Email is a great way to engage with clients, and you don’t need to be an expert marketer to get results. All you need is strategy, a customer avatar, and the right journey.
Figuring out your email marketing strategy is an art. And when you find the sweet spot, your email marketing is going to start delivering on traffic, qualified leads and revenue.
This post is for the business owner who is already using email marketing. With this post I aim to help you improve your email performance. These tactics will increase your open rates, which in return translate to a more engaged and happier audience, and an increase in sales. You will learn about personalization tactics, split testing and using your audience’s content consumption habits.
If you’re just starting and are wondering if email marketing could work for you, please read these articles first:
Before you jump to the fun part, here’s an important detail:
To know if you have a low open rate, you have to compare it against the benchmarks. These vary depending on your industry and country. In general, an average open rate for US senders across all industries is 17%.
Your email open rate is affected by different things. Deliverability, from name, time of day, and preheader text are all important—but no factor is quite as important as your subject line.
Here are 3 tactics to improve your email open rates right away:
1. Know your audience’s habits
There’s a lot to know about your audience and if you don’t have a customer avatar, that’s where you need to start. Knowing who you’re talking to is essential if you want your email marketing to actually deliver results.
Think about what your audience’s every day schedule is like. Are you addressing stay-at-home-moms with toddlers? If so, their daily routine is different than that of a student’s or a mom with kids in school.
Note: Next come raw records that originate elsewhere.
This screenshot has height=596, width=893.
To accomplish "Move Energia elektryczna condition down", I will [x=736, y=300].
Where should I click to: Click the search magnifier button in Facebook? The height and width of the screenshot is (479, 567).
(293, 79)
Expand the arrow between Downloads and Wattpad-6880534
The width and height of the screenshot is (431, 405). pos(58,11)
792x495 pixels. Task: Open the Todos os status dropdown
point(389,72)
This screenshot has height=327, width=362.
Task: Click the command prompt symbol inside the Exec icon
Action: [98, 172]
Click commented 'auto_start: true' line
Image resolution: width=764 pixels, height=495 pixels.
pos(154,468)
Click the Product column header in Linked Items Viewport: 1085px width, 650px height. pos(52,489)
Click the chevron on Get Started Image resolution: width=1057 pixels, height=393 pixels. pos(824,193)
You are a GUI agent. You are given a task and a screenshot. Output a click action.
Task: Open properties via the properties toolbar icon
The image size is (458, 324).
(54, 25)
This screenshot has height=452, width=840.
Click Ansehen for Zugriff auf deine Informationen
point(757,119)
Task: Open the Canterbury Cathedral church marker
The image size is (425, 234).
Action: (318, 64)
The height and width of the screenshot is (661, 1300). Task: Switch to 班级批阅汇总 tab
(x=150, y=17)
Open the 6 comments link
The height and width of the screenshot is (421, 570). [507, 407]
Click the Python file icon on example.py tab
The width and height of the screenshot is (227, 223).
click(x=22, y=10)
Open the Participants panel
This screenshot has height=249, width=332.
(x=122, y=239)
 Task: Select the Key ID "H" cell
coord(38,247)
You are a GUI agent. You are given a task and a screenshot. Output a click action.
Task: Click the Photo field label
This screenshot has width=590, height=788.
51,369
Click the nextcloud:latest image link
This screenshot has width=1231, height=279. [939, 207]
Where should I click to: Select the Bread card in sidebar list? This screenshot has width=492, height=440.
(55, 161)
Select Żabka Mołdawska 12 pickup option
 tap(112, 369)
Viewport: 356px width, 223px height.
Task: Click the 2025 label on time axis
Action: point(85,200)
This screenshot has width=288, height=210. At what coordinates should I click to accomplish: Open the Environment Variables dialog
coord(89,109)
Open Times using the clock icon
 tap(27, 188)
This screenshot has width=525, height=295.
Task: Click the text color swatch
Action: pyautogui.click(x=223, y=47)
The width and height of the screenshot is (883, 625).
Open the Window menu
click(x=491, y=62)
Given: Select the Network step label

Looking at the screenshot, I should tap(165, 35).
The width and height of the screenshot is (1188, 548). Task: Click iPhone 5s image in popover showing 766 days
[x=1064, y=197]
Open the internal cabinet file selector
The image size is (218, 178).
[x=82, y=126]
Moms with toddlers have a limited time window to spend on their phones (or laptops) vs a student who, with the exception of class hours, they would be on their phones or laptops all day long, and even more at night when they need to study for exams.
Think about whether your audience has an office job. If so, it’s likely that they would open their emails during office hours, and more from their desktop than a personal phone.
If your target audience is a business owner when would they have the time to check their inbox and welcome your message?
How about the day of the week? Weekends are usually spent outdoors or with family when it comes to employees. On the other hand, Sundays or Mondays are great to send emails to business owners because that’s when they’re the least busy.
Identify your audience’s demographics and age. Are they teenagers, adults, parents, retirees? This impacts their content consumption behavior.
If you’re struggling with this, you can look at two reports to figure out what are some of your audience’s habits around digital and email consumption.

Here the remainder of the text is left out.